Koyori was well received upon debut, quickly becoming popular regardless of region and seen as an unofficial mascot for Psikyo as a company. The Japanese Sega Saturn magazine named her one of the best characters on the Saturn, praising her chest and describing her as a rare character "who can cater to even the most niche of customers". Meanwhile, Chinese magazine Gamer and Touhou Project creator ZUN cited her as an example of the importance of unique characters in the shoot 'em up genre. Heiwajima Michiro writing for Japanese magazine Game Hihyou praised the character designs in Tengai, feeling their visibility in-game made it easier to empathize with the cast, but also considered Koyori large breasts a signature aspect of Psikyo's design style.

Ultra Console Game magazine stated that despite her young appearance in the first game, the combination of the shrine maiden outfit and aviator goggles left a striking impression on players who quickly saw her as the game's protagonist. They further stated that while side-scrolling shoot 'em up titles were not popular in China, they felt Tengais success was entirely because of her, stating that her own popularity rose exponentially thanks to Tsukasa's redesign. However, they also found it humorous that while her design was alluring, players would quickly discover she was one of the more difficult characters to play as.

Gamest in their Gals Island series of magazines state that while Samurai Aces became popular for its storylines and characters, they felt Koyori carried the title due to her in-game dialogue and abilities, and further praised her interactions with fellow character Jane. However, they expressed confusion as to why her breasts had been made larger in the game's sequel, yet felt her additional physical exposure was in-line with her characterization as an outcast shrine maiden and felt it helped her popularity expontentially, though jokingly called her obsession with money problematic. Additional praise was given to voice actress Maria Kawamura, who they were pleased to see continued to voice her in Tengais Saturn version.

David DiRienzo of Hardcore Gaming 101 stated that while Koyori was not the protagonist of the Sengoku series, but was the most popular character due to her large breasts. He further noted that while the shoot 'em up genre was not one they expected to see large breasts be a factor, "Psikyo found a way, though, and God bless them for that". DiRienzo further praised how the company utilized such characters to bring an identifiable element to their shooter games, something they felt gave the titles a bit of personality. He described her redesign for Tengai as shifting away from a spunky tomboy into "one of the most blatant examples of fanservice ever seen in a non-hentai shoot-em-up". Kurt Kalata meanwhile questioned her Sengoku Cannon merchandise, namely the figures that featured fully removable clothing. While he acknowledged that this wasn't unusual in Japan as part of otaku culture, he felt it was odd to see such officially sanctioned by the developers.

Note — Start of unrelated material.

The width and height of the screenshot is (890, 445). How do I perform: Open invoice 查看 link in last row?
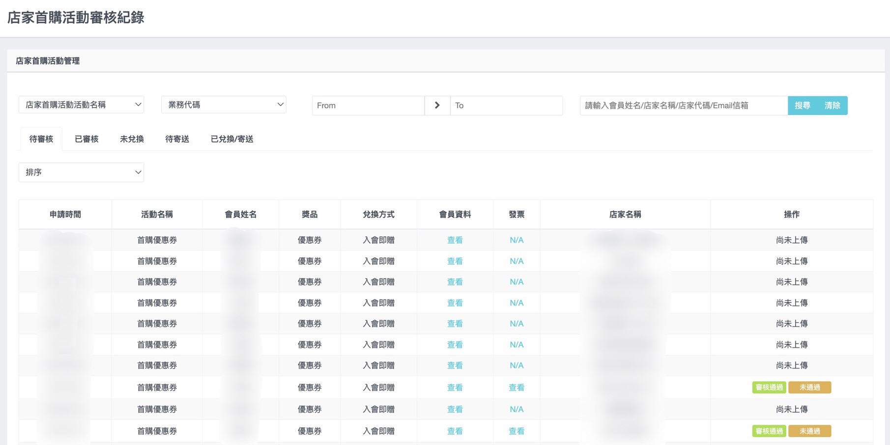pos(516,431)
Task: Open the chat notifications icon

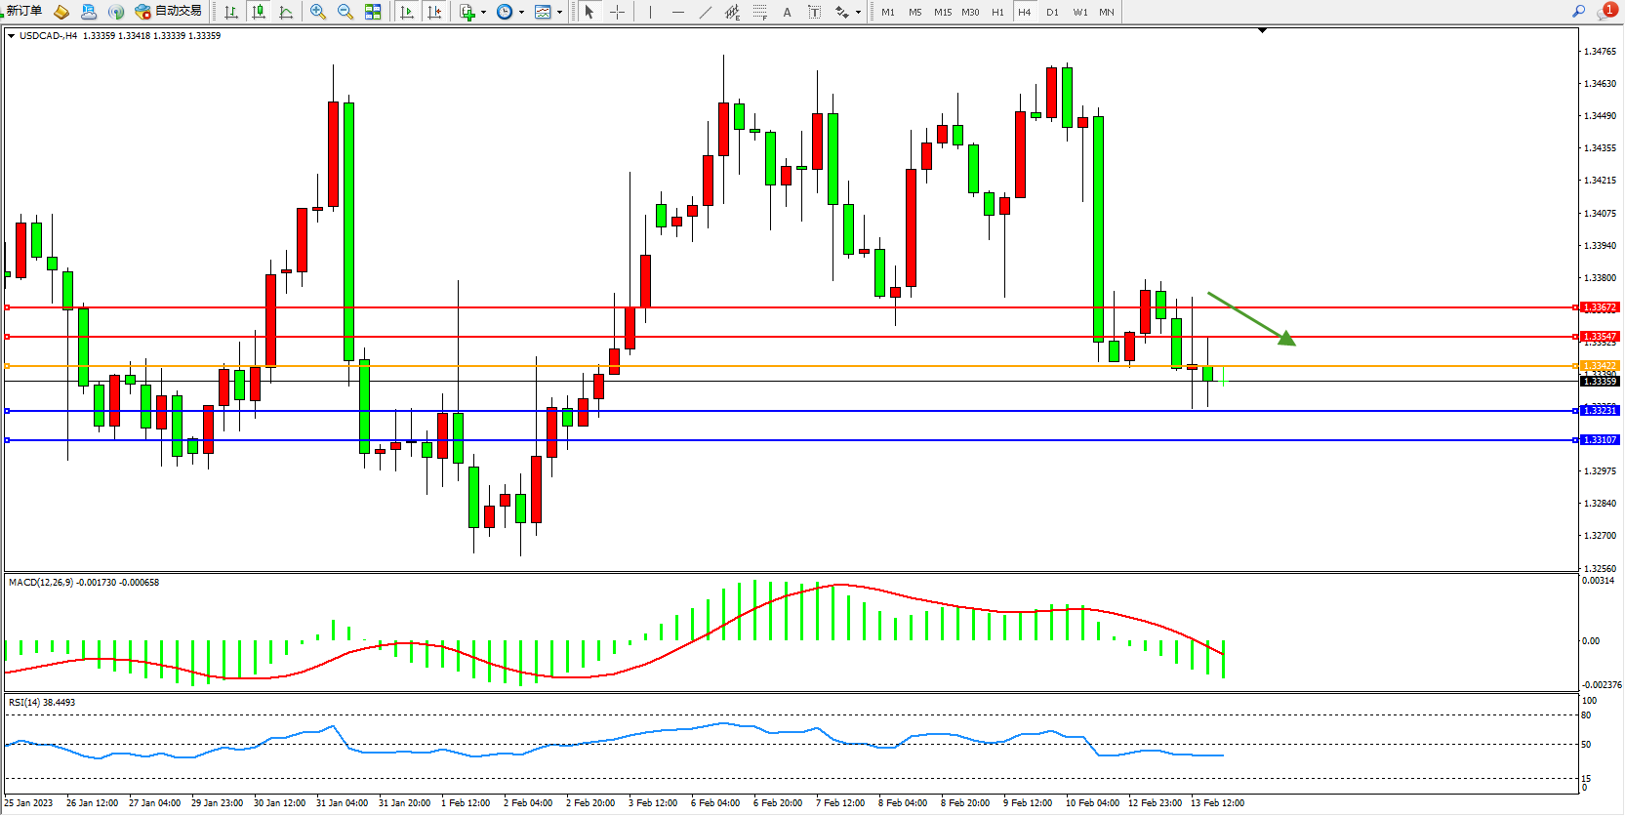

Bawang Xie of Chinese gaming outlet Lei Ling Old Boy felt that her name and character design were initially meant to be homages to Sayo-chan, the female protagonist of the game Pocky & Rocky. However, he noted that was where the similarities ended, as while Sayo was seen as "pure and kind", he described Koyori as a "hot, extremely greedy", scheming character, pointing at the moment she betrays fellow character Ayin in both Samurai Aces and Tengai solely to keep the bounties to herself. He overall enjoyed the comedic aspects of some of her Tengai endings, but was surprised when the game gave her yuri overtones, in how several of her endings resulted in her being paired with a female character, such as the princess, through her own volition.